Advice dating guy triangle

At the top are two letter, P on the left had side, R on the right.At the bottom, the tip of the triangle is the letter V.What he missed in growing up were opportunities to develop the self confidence that comes from learning to manage problems on your own.Now, as an adult, he easily gets overwhelmed, feels unconfident, anxious.They psychologically cut a deal: The rescuer says that I will agree to be big, strong, good and nice; the victim says I will agree to be overwhelmed and unable to manage. While everyone gets to move among all the roles, often one will fit more comfortably in one role more than another.

The P, R, and V represent different roles that the people can play; it is not the people themselves, but a role. Then they both stabilize and go back to their original positions.

He develops good radar and can pick up the nuances of emotions.

He is hyperalert, spends all his energy surveying the environment, stays on his toes, ever ready to do what the parents want.

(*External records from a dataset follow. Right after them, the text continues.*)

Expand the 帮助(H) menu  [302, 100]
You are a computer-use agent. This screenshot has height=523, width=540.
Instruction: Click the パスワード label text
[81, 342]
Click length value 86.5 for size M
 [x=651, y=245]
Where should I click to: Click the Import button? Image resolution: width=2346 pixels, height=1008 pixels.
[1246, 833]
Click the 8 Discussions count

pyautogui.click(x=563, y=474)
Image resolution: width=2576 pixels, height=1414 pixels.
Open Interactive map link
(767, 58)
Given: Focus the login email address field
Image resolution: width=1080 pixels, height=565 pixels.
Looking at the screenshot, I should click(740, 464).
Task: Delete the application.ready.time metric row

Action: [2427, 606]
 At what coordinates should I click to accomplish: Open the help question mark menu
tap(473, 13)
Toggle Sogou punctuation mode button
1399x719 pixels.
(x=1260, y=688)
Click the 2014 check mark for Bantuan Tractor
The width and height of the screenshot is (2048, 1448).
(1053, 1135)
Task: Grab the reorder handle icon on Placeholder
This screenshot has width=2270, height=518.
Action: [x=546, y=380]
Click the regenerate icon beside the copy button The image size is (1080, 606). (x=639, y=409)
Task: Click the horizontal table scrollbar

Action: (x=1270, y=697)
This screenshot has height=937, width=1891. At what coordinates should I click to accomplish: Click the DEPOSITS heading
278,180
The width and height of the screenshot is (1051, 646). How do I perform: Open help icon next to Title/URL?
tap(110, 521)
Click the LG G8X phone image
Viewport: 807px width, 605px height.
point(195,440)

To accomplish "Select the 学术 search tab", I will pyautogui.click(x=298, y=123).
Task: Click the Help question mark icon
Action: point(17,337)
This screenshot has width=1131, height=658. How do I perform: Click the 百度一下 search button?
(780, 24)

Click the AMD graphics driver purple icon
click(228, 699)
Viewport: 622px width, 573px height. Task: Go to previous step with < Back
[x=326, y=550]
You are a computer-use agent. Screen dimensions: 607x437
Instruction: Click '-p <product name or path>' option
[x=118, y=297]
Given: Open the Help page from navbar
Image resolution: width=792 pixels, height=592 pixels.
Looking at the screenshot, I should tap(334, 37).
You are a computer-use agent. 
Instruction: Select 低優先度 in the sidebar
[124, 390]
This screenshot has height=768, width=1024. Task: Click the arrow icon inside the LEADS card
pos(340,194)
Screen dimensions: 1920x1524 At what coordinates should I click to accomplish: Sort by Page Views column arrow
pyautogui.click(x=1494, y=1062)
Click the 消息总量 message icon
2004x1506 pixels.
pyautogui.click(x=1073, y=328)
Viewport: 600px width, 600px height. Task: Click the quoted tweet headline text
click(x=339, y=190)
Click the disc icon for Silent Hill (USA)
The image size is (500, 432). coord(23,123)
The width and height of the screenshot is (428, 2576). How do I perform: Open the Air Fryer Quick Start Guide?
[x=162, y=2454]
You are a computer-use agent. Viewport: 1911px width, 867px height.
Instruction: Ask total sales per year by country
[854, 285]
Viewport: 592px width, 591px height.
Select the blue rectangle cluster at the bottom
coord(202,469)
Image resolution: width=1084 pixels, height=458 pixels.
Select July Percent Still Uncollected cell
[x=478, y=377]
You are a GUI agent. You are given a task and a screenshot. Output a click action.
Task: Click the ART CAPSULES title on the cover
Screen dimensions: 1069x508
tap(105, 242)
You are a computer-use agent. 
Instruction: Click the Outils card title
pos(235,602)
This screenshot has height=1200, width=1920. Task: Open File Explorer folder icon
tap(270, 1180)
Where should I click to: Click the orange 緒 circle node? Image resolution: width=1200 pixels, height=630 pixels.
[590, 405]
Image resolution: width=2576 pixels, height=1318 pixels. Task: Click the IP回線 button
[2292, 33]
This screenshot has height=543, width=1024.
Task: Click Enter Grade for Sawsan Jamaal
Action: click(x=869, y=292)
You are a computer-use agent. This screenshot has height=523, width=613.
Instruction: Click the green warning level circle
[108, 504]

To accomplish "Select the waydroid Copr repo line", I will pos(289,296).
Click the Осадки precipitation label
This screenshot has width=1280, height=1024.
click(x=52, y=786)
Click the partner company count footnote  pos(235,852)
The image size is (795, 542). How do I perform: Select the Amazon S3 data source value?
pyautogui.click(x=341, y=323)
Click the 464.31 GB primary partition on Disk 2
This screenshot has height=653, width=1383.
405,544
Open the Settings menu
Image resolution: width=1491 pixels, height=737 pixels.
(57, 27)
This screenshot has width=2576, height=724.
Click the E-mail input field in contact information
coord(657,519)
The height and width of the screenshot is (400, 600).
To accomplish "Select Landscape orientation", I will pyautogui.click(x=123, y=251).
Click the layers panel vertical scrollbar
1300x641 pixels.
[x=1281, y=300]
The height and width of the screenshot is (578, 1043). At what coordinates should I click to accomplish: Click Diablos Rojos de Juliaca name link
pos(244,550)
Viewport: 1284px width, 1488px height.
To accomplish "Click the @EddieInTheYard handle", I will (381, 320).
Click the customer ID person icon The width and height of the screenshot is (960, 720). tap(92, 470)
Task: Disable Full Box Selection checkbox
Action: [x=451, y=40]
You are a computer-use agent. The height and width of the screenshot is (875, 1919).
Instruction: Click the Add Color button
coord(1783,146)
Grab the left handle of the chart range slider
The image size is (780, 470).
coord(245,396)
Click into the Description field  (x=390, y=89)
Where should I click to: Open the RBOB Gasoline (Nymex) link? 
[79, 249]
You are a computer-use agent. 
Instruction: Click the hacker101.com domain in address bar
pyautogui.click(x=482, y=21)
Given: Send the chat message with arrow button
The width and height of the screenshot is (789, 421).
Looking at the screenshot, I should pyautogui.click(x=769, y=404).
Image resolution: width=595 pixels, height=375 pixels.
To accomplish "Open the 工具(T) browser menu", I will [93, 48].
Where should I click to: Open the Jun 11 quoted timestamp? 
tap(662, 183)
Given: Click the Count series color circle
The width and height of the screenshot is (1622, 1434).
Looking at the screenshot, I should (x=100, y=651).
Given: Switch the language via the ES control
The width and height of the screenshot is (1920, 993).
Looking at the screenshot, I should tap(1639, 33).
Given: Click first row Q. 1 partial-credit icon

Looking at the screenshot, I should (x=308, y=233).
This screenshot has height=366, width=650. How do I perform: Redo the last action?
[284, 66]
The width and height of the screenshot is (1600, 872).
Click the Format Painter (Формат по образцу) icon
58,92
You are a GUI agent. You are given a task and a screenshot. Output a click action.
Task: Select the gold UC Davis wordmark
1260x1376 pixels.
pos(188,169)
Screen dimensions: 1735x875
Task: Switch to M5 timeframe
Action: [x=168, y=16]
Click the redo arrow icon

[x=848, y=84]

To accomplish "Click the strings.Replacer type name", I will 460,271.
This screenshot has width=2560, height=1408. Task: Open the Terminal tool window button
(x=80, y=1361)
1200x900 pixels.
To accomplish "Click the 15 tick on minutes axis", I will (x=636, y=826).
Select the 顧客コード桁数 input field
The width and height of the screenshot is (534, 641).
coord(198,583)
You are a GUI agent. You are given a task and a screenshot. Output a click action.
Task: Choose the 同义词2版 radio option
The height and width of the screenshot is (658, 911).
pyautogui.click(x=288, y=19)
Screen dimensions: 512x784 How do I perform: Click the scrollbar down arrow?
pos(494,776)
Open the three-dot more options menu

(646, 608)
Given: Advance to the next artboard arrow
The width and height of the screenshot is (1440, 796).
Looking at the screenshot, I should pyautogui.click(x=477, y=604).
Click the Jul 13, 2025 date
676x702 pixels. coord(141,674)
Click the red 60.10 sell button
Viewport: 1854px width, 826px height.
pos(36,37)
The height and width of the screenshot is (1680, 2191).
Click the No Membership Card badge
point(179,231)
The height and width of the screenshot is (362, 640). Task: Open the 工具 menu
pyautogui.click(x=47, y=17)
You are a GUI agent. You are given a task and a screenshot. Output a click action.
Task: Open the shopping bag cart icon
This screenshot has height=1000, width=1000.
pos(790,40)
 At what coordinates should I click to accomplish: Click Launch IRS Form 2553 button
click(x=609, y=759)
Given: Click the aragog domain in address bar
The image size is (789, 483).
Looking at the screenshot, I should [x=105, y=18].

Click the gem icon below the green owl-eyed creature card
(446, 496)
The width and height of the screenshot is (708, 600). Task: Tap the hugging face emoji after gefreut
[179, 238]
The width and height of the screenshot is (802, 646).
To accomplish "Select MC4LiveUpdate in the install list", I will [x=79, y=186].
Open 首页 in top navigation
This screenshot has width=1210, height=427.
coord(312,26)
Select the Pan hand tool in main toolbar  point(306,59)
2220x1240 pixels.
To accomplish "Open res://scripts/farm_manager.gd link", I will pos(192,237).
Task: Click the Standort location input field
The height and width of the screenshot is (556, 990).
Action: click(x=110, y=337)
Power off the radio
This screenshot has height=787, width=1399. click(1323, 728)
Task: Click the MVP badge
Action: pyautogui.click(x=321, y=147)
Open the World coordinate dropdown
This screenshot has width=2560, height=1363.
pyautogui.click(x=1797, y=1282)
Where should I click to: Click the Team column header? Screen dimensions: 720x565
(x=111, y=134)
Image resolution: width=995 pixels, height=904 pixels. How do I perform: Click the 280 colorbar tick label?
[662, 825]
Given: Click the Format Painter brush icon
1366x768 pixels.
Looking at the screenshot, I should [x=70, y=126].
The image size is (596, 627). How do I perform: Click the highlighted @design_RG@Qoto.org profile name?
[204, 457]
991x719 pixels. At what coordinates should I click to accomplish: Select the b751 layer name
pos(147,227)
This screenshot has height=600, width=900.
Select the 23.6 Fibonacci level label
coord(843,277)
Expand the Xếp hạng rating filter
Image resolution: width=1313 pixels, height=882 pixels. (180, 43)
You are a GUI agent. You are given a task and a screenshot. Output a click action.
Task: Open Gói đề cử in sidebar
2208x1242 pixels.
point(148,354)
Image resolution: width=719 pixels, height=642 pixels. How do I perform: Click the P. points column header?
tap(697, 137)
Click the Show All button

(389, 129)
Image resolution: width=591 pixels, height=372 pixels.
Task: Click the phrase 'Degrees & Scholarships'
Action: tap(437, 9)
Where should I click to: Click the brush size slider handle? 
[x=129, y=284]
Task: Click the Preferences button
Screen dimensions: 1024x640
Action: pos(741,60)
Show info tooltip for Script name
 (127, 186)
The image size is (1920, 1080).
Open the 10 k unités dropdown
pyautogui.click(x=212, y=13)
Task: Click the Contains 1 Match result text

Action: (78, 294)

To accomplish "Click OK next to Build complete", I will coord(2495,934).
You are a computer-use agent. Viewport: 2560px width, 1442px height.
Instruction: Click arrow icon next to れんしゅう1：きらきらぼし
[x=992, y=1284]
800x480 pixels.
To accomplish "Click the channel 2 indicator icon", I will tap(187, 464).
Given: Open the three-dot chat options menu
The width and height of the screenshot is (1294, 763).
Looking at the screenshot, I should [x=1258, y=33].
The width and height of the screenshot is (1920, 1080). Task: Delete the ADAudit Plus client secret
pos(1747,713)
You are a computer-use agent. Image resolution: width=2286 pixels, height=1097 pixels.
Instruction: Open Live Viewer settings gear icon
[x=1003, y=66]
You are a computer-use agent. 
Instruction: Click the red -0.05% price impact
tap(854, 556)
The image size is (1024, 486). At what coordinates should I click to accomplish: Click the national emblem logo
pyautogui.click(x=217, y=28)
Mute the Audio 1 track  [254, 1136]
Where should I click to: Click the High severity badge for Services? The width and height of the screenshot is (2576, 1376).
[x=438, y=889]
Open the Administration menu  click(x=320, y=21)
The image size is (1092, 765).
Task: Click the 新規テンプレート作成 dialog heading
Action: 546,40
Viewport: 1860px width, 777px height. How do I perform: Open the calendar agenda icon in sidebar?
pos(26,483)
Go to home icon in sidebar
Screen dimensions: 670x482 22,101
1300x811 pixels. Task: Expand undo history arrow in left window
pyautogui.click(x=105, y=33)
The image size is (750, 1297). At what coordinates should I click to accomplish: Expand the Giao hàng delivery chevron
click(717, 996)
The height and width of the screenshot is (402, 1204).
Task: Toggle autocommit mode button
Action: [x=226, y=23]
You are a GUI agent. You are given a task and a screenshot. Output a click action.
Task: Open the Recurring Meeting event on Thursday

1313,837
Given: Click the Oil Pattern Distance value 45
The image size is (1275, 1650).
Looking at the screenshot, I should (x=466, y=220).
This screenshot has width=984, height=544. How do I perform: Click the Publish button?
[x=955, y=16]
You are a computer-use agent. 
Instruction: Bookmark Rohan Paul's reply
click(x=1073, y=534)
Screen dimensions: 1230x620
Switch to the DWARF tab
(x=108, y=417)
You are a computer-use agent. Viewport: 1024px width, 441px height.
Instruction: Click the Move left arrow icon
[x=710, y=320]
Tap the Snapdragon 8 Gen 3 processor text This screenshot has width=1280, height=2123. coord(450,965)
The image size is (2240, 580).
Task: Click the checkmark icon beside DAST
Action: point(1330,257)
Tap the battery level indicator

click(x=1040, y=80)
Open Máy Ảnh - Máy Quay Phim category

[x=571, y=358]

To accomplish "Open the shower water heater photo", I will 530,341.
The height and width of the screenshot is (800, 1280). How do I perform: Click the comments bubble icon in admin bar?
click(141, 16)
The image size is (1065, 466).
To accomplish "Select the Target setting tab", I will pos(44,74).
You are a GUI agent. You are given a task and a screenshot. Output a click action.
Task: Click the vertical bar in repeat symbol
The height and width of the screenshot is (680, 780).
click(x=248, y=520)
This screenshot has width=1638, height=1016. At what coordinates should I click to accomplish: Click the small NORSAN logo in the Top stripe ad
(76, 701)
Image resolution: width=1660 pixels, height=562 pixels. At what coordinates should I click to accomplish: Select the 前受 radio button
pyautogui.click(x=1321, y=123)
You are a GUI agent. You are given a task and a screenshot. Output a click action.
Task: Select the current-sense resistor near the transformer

The person in that role essentially has "nice guy" control. The person in that role feels overwhelmed at times. He suddenly blows up - usually about something minor - laundry, who didn't take out the trash - or acts out - go out a spends a lot of money, goes on a drinking binge, has an affair. He gets tired of being looked down on because the rescuer is basically saying, "If it wasn't for me, you wouldn't make it." Everyone once in a while the victim gets fed up and Bam, moves to the persecutor role.

He feels that problems are falling down on his head. He feels he deserves it, look, after all, he says to himself, at what I've been putting up with. Like the rescuer, the victim in this role blows up and gets angry usually about something small, or acts out. The rescuer hears this and moves to the victim position.